For the second attempt, I made the tunic’s front hem longer and adjusted the angle of the hem as it curves around to the back. The basis of this tunic pattern was the undertunic pattern I made for my Ezio costume, which in turn was developed from Simplicity Pattern #9887.
Here is a quick illustration for how I adjusted the Simplicity tunic pattern into Ezio’s understunic and then into Amon’s costume.
The stand-up collar is 4-inch high rectangle (plus seam allowance) with a length that corresponds with the tunic’s neckline. If you can, use interfacing between the two fabric layers of the stand-up collar to give more rigidity.
I drew the brown collar directly onto the main tunic pattern to ensure it would match the curve and length of the neckline, then traced the collar template to create a single pattern piece (front and back) with seam allowances.
- Cut 2 pieces on the fold
- Sew approximately 75% with right sides together
- Then turn right sides out, press with iron and top stitch.
I used this tutorial by Leena Lahteenmaki to draft Amon’s hood. Make sure that the bottom measurement matches the neckline and brown collar length. I attached the bottom of the hood to the brown collar before attaching them as one unit to the tunic by sewing one long line at the edge of the tunic’s neckline. I did this to reduce the number of times I would sew directly onto the tunic. The bottom edge of the brown collar is not sewn to the tunic, but the gold buttons were sewn through all layers of fabric and help to keep that brown collar in place.
Greg wore his own standard cotton knit long sleeve undershirt and black slacks under the tunic, and no one was the wiser. 🙂
Bracers and Shoulder Guards
Fake vinyl makes good armor in a short amount of time. I tried to complete the greaves (or boot covers), but finding the right shape for each piece was taking too long (and I was working at 1am the night before ECCC). I was not in the right mindset to take on that challenge.
Using a 9×12 inch piece of paper, I sketched the shape of the shoulder guards (and I’ve seemingly lost track of that pattern template). Brown bias tape (self made from the same scrap fabric I used for the brown collar) was used for the lines on the armor. It also helped me conceal the white fuzzy edges of the fake vinyl.
For the bracers take the following measurements:
- Circumference of upper forearm (just below elbow)
- Circumference of wrist
- Length of forearm (between the two preceding measurements)
- Distance from wrist to base of fingers (flap over hands below is 4 x 4.5 inches, with curved corners)
- The stretchy nature of the cotton twill fabric used for the tunic and front panel caused the button holes to be larger than I intended. We had to wrap pipe cleaners around the button shanks to prevent them from falling out of the button holes.
- Accomodate for more movement ease in the bracers and reduce the length so it doesn’t bump into the elbows.
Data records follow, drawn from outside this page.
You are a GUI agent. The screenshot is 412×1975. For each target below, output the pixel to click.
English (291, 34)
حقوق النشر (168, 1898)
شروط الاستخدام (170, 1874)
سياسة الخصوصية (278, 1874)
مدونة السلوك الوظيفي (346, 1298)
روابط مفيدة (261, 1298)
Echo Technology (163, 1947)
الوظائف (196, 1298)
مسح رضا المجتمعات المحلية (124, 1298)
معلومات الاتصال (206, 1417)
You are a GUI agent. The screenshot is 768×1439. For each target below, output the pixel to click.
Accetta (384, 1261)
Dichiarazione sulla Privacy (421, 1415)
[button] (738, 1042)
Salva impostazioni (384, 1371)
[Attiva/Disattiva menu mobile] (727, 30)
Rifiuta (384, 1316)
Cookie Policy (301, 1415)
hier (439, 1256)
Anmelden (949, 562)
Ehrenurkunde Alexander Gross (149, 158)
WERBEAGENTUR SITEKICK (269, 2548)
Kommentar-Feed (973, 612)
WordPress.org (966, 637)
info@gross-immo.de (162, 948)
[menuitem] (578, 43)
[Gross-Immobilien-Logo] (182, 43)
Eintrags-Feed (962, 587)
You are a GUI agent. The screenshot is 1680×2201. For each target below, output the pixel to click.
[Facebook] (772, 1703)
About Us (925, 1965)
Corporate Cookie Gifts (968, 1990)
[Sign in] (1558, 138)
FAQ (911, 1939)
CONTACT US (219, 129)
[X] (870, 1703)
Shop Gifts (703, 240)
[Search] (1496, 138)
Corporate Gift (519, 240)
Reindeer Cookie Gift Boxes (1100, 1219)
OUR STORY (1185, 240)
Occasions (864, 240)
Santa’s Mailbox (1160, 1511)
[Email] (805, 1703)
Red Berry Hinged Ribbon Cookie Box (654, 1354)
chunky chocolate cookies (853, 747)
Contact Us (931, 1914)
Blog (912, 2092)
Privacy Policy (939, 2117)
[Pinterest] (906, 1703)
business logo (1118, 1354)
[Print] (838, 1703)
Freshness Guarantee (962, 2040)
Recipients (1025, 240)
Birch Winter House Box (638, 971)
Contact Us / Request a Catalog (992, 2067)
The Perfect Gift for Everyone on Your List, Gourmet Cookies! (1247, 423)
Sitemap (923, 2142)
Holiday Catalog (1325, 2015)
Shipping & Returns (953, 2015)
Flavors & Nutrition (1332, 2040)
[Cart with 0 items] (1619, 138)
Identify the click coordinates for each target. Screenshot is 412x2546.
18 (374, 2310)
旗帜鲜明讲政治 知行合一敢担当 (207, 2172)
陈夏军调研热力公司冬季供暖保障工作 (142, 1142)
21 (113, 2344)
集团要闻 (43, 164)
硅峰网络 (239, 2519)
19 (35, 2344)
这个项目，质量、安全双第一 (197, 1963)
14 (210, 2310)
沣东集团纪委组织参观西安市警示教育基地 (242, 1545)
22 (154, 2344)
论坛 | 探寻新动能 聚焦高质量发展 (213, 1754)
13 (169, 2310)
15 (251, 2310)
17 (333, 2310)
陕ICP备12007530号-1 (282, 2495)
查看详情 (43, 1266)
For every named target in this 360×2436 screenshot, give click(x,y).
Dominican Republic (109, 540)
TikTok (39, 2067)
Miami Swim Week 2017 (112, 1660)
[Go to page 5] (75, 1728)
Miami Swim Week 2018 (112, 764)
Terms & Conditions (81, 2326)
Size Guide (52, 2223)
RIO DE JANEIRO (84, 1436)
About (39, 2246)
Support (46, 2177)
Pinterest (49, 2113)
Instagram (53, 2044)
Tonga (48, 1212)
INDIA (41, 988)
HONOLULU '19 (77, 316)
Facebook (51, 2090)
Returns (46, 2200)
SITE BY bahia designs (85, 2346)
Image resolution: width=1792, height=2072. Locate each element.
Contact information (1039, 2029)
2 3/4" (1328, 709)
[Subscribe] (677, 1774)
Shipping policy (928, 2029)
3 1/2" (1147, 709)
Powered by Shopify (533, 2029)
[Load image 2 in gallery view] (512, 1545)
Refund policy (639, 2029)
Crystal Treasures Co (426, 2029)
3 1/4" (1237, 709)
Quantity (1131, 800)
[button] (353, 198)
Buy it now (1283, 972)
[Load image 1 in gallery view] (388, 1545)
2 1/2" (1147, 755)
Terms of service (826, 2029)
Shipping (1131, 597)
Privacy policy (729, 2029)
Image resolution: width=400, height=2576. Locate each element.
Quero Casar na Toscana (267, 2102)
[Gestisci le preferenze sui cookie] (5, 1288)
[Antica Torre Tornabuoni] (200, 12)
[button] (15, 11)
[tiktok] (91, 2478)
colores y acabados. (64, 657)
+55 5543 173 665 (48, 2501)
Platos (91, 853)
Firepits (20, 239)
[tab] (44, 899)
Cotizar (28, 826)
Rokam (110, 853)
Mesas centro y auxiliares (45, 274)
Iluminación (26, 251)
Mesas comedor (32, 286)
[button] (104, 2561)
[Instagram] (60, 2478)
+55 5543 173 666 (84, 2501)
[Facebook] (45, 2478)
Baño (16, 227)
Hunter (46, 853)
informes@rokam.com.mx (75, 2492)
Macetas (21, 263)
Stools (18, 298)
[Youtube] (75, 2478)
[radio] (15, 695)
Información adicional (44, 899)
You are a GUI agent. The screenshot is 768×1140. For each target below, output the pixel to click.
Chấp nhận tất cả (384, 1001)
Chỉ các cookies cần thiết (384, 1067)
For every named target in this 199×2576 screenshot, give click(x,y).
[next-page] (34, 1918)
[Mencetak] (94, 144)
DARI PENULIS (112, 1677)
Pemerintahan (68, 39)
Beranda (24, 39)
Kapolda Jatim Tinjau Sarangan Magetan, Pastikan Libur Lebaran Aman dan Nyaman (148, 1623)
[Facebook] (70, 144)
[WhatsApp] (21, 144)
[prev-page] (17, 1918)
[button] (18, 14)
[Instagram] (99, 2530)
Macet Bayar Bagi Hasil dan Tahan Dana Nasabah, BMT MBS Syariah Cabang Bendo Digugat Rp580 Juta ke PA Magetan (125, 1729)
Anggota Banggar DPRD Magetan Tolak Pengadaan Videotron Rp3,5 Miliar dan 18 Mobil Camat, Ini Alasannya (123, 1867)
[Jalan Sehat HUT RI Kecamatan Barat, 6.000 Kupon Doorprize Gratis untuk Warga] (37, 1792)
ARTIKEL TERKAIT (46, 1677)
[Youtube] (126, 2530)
- One day I will take another stab at greaves.
Costume creation is getting easier as I build up my collection of pattern templates that fit myself and Greg. I need to spend some time transferring many of these patterns onto thicker drawing paper so they are easier to access and less prone to tearing every time I unfold them. My cat has a love for tissue paper, which she demonstrates by leaving bit marks in my patterns.
For those of you in the Seattle Area, I am told that there will be a Legend of Korra group cosplay at Sakura-Con. I am not sure I will be able to attend, but I am sure it is going to be fun!